Dual-interface engineered SnO2/Sn4P3@C heterojunctions: built-in electric field-driven fast kinetics for highly reversible lithium storage†
Abstract
The practical application of SnO2 anodes in lithium-ion batteries is fundamentally constrained by cascading challenges of structural degradation and kinetic limitations. We demonstrate a dual-interface engineering strategy through precisely controlled gas-phase phosphorization, constructing SnO2/Sn4P3 heterojunctions tightly encapsulated within hierarchical carbon frameworks (SnO2/Sn4P3@C, SOPC). The SnO2/Sn4P3 heterojunction generates a built-in electric field, reducing charge transfer resistance and activation energy (UPS work function: 2.91 eV) and guides LiF-rich SEI formation, while the dual-carbon confinement buffers mechanical strain and ensures the structural stability with long-term cycling at high current density.
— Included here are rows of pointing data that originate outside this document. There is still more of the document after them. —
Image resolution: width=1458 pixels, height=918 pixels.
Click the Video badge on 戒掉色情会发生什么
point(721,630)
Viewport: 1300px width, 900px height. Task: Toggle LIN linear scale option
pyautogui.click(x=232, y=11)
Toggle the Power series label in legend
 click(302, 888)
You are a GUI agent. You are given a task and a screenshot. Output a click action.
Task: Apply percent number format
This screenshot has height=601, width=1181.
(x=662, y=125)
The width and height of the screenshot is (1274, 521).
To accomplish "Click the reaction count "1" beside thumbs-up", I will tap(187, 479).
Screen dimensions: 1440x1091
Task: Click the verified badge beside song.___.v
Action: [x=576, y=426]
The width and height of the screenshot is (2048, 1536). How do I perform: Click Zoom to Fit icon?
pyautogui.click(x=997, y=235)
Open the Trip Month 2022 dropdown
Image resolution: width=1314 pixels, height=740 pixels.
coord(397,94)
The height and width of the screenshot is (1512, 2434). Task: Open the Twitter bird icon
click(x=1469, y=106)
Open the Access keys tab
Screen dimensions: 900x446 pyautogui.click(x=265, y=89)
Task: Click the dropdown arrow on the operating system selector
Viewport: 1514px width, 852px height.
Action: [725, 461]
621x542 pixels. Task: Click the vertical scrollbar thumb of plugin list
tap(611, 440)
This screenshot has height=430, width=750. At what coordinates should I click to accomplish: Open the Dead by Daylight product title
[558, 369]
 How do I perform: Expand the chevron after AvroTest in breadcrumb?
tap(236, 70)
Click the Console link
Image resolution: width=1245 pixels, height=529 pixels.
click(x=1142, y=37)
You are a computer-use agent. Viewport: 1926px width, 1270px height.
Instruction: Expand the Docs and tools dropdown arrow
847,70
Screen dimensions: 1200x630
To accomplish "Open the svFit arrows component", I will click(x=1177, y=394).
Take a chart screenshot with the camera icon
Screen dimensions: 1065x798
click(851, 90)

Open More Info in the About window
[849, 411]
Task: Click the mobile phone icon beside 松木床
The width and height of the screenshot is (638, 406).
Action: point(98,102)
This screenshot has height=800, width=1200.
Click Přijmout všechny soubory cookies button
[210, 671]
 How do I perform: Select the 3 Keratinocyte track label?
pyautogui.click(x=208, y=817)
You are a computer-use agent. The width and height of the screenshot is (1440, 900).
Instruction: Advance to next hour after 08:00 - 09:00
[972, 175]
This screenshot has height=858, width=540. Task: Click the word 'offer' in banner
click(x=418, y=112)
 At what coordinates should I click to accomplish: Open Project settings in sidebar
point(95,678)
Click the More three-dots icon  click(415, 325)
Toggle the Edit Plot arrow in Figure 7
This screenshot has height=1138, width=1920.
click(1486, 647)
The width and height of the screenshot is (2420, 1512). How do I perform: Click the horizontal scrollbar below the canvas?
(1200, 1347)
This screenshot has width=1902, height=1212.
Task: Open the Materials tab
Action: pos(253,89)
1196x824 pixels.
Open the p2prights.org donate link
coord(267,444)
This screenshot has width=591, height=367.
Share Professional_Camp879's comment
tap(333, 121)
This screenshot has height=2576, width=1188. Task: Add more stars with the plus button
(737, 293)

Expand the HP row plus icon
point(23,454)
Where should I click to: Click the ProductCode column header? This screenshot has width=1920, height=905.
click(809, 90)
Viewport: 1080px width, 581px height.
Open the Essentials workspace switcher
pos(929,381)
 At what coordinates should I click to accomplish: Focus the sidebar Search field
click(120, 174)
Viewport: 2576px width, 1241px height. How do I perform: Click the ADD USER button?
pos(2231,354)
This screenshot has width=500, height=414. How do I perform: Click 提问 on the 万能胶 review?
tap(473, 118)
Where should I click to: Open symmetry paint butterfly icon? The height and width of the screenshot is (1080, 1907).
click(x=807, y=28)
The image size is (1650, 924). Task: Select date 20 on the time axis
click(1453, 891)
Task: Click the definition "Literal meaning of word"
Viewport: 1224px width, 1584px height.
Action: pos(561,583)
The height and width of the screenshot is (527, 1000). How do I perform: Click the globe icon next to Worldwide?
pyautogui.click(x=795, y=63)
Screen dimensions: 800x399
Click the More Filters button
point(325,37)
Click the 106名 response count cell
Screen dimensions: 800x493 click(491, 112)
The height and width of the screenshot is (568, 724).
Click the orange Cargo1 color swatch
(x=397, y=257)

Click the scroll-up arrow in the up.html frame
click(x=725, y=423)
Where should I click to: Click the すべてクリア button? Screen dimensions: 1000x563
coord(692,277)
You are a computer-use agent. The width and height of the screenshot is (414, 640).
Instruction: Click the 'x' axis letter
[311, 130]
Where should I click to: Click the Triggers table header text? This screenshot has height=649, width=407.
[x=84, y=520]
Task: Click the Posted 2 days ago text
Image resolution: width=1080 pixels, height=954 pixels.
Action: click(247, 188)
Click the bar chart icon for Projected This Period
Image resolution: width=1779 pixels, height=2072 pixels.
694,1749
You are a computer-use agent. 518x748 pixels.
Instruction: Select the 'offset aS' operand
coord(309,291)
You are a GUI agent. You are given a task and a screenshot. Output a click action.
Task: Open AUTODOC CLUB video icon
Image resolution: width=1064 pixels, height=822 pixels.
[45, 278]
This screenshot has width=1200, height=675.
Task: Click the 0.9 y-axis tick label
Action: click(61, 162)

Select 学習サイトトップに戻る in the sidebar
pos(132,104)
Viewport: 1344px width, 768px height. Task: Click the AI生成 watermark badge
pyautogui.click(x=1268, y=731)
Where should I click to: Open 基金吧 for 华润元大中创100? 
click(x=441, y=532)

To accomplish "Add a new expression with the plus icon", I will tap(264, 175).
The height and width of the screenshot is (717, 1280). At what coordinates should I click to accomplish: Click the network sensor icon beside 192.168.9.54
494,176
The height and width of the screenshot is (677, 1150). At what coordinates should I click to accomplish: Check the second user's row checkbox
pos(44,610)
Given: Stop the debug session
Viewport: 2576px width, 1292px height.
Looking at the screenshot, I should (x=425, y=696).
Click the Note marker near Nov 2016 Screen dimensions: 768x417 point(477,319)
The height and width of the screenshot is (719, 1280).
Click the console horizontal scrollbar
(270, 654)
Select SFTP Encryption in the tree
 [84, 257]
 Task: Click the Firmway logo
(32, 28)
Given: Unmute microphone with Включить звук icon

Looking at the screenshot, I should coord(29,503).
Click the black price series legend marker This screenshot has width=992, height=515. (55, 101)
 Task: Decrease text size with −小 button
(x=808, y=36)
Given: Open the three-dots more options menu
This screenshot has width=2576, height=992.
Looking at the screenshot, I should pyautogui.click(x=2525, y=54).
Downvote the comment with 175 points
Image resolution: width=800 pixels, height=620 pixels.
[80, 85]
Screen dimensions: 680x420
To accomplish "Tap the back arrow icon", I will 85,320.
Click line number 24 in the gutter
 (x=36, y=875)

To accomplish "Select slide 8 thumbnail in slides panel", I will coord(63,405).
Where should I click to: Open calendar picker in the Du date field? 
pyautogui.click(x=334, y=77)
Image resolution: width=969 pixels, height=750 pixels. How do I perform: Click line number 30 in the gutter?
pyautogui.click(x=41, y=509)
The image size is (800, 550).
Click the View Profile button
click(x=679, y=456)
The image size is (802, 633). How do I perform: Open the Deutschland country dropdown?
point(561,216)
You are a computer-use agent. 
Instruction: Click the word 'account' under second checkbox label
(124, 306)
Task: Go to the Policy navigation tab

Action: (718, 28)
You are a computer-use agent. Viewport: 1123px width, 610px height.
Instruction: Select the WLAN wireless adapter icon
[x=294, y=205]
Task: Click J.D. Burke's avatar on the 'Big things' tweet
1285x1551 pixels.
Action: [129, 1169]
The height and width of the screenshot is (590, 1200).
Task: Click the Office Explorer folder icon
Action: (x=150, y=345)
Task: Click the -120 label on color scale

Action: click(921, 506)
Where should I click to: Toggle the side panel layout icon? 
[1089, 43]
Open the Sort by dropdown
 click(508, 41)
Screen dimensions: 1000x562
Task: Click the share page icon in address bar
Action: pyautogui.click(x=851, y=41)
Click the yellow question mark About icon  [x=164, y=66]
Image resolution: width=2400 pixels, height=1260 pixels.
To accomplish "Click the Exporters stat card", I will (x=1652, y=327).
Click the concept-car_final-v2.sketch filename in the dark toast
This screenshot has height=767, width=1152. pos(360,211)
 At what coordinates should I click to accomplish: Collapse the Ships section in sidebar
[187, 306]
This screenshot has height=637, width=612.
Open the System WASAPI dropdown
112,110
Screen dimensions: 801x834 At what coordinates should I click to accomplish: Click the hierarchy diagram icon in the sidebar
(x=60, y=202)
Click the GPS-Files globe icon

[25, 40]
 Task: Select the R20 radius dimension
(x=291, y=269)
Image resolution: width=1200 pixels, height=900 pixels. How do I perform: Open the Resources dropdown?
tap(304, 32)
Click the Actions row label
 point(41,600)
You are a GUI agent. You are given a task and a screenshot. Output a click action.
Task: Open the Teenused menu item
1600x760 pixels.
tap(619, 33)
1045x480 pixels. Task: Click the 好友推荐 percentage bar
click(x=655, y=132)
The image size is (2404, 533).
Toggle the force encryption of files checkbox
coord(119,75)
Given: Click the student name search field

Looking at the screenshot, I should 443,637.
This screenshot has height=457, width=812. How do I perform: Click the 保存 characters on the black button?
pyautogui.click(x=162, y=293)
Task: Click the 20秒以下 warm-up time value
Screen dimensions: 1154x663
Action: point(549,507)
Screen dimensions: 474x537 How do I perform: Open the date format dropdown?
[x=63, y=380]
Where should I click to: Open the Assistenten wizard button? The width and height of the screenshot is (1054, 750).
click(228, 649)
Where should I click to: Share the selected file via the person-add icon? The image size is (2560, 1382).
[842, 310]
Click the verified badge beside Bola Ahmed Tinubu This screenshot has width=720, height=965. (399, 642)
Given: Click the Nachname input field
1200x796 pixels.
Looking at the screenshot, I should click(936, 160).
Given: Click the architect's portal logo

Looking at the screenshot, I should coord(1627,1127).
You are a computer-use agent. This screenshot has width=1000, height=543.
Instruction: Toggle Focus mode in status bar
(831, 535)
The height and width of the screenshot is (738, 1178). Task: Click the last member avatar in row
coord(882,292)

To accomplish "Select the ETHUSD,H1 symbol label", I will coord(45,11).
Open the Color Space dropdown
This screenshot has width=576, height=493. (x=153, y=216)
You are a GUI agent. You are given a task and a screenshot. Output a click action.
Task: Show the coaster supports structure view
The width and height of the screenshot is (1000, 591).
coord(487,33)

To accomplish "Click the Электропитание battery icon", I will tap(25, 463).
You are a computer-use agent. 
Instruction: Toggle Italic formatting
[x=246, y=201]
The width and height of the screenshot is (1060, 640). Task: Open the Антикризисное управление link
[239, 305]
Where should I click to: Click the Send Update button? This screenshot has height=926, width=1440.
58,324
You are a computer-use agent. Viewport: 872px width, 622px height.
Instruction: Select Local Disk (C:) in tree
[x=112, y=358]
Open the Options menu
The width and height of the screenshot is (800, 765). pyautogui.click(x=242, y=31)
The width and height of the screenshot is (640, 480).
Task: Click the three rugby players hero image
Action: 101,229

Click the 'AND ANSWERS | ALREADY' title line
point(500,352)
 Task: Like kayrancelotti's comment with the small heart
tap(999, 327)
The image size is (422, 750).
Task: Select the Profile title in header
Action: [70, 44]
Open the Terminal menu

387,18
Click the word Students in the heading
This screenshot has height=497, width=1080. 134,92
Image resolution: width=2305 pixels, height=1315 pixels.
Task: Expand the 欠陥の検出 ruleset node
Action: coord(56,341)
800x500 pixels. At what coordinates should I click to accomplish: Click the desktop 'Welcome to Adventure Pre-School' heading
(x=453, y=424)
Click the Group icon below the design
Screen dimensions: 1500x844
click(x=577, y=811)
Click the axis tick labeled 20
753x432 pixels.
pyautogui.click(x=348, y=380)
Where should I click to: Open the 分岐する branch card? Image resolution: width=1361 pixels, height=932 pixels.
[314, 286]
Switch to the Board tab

These features enable hybrid storage kinetics with capacitive dominance at high rates and stable faradaic reactions at low currents. The SOPC anode achieves exceptional cyclability with capacities of 954.8 mA h g−1 after 600 cycles at 1 A g−1 and 118.9 mA h g−1 after 3000 cycles at 20 A g−1. Full cells paired with LiFePO4 demonstrate practical viability. This work establishes a universal interfacial engineering strategy for high-performance alloying/conversion anodes, bridging atomic-scale electronic modulation to scalable battery systems.